This is a "Deep Research"-style agent, that attempts to generate a report answering a given research question using papers published on arxiv.org. This is achieved via API calls to the Google GenAI endpoint (Gemini or Gemma).
This is a simple hobby project, created in a single evening. It's important to note that it's not intended to compete with the sophisticated deep research agents developed by companies like Google, OpenAI, or X.ai. I'm also uncertain how closely it aligns with actual "deep research" methodologies.
This agent automates research report generation by leveraging the Google GenAI and arXiv APIs. It takes a research question as input and produces a Markdown report with cited sources.
Process:
- Initial Search: The agent uses an LLM (via the GenAI API) to translate the research question into multiple search queries for the arXiv API. It retrieves metadata (title, authors, abstract) for a set of potential papers.
- Relevance Filtering: The LLMs filters the retrieved papers, selecting only those deemed relevant to the research question.
- Paper Acquisition and Processing: Relevant papers are downloaded, converted from PDF to Markdown, and summarized using the LLM, focusing on key details.
- Iteration and Verification:
- The process checks if the
--max-papers
limit is reached. - If not, the summaries are analyzed by the LLM to determine if sufficient information exists for report generation.
- If more information is needed, the LLM generates new arXiv search queries, and the process repeats from step 1.
- The process checks if the
- Report Generation: Once sufficient information is gathered, the LLM generates a final Markdown report, citing the summarized papers.
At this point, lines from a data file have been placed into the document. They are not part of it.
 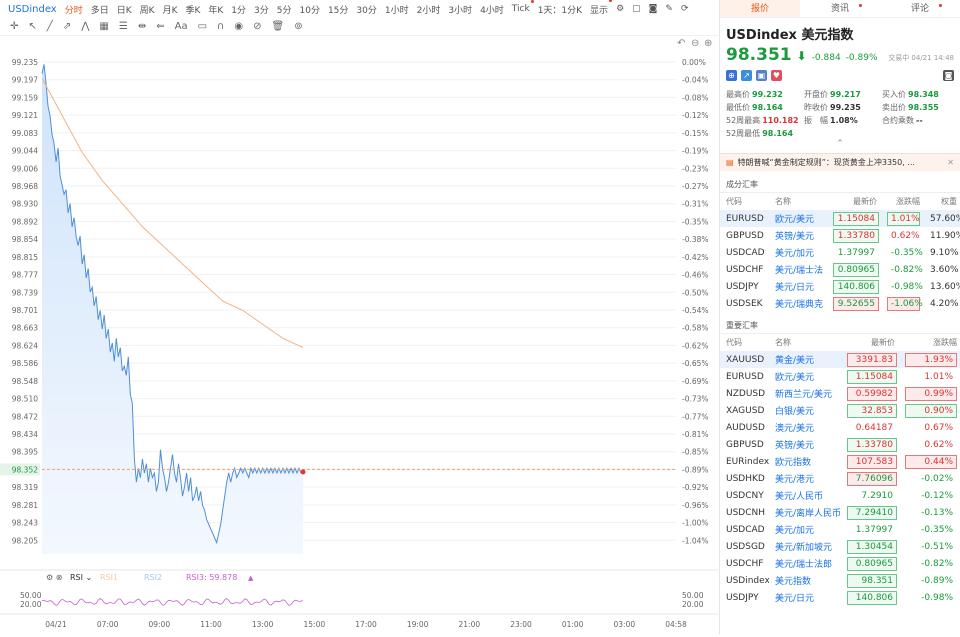 I want to click on trash-icon: 🗑, so click(x=278, y=26).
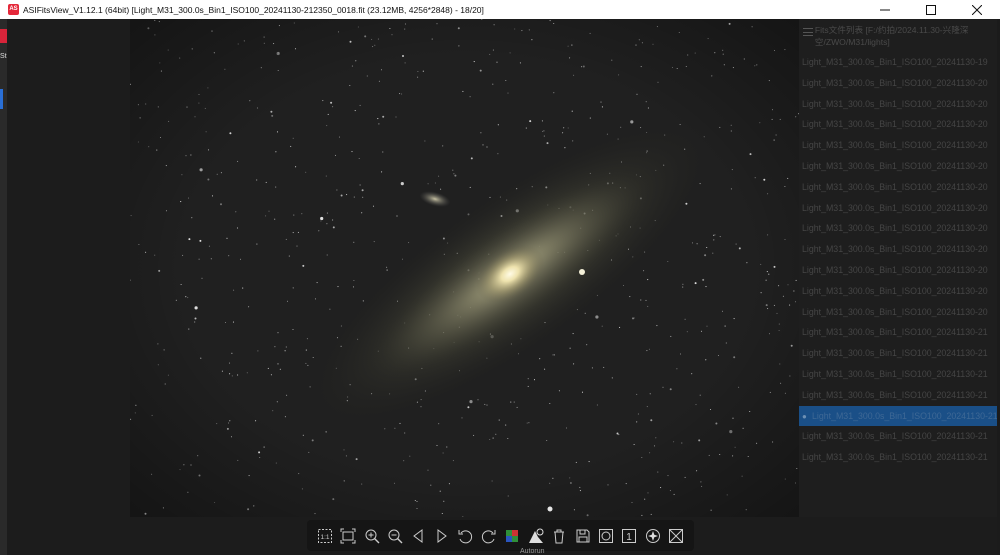  I want to click on fit-window-button, so click(348, 536).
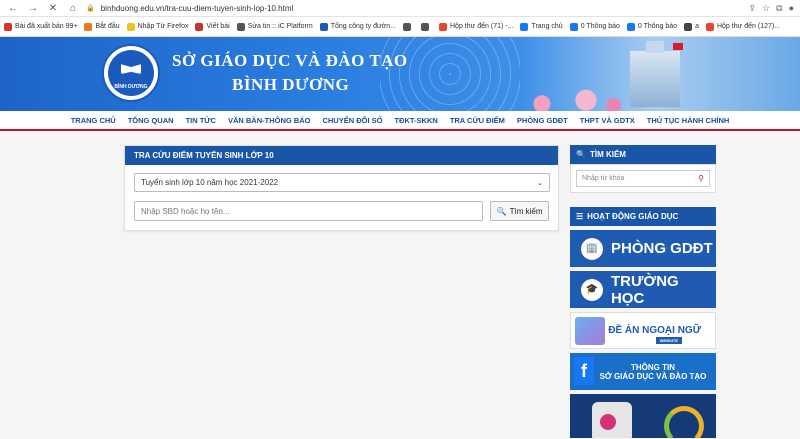 The image size is (800, 439). Describe the element at coordinates (478, 120) in the screenshot. I see `menu-item: TRA CỨU ĐIỂM` at that location.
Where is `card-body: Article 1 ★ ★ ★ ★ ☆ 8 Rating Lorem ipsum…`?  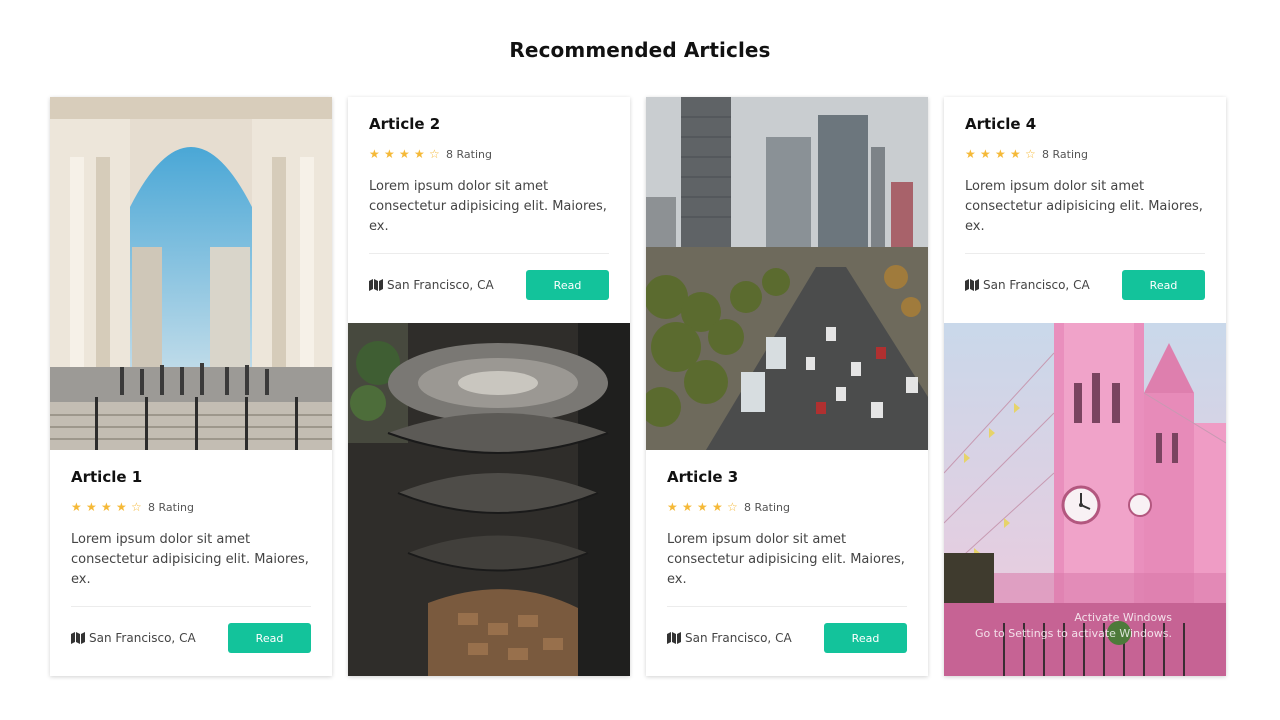
card-body: Article 1 ★ ★ ★ ★ ☆ 8 Rating Lorem ipsum… is located at coordinates (191, 563).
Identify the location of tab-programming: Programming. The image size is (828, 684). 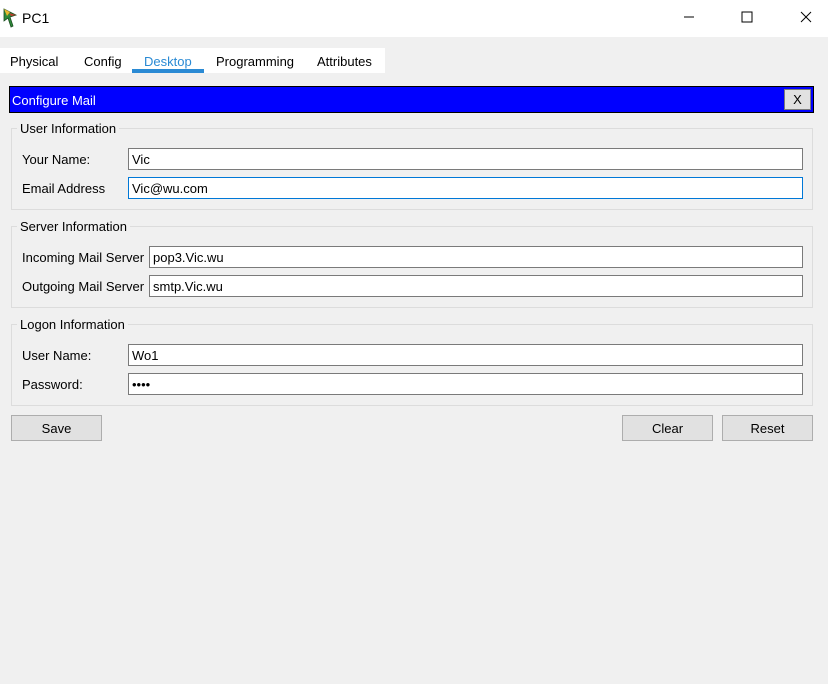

Install the requirements from requirements.txt
and obtain a Google GenAI api key from Google AI Studio (the free version will be just fine for multiple reports per day).
Then, simply call
export GEMINI_API_KEY="YOUR KEY"
python arxiv_research.py --research-question "What is the best kernel size for convolutional neural networks?" --model "gemini-2.0-flash-exp" --max-papers 150
This will create a new research session under ./reports
where the output folder name will be the current timestamp. Once finished, the agent will output a REPORT.md
containing the actual output and a reading_list.json
logging it's state including all retrieved papers and their summaries.
You can also resume a research session (or simply recreate the final report, e.g., with a different model) via
python arxiv_research.py -resume <PATH_TO_SESSION>/reading_list.json
- "How do I make very small LVLMs that generalize well?"
- "What are the latest trends in adversarial robustness for image classification? Only consider papers from the last 2 years." (created with an earlier version)
- "signal processing flaws of convolutional neural networks"
- "What is the best kernel size for convolutional neural networks?"
- "How do I design a LLM-based research assistant?"
- Poor error handling, especially when API calls or PDF downloads fail
- Only works with Gemini
- Slow! This is mostly because the PDF extractor can be very slow but also sequential Gemini calls (to avoid hitting rate limits).
- Output path not configurable
- Gemini may hallucinate paper ID's that do not exist, which currently results in a crash due to a failures in lookups
- Citation keys may be hallucinated
Please remember, this is an AI research assistant. Double-check important information and do not trust summaries or citations blindly!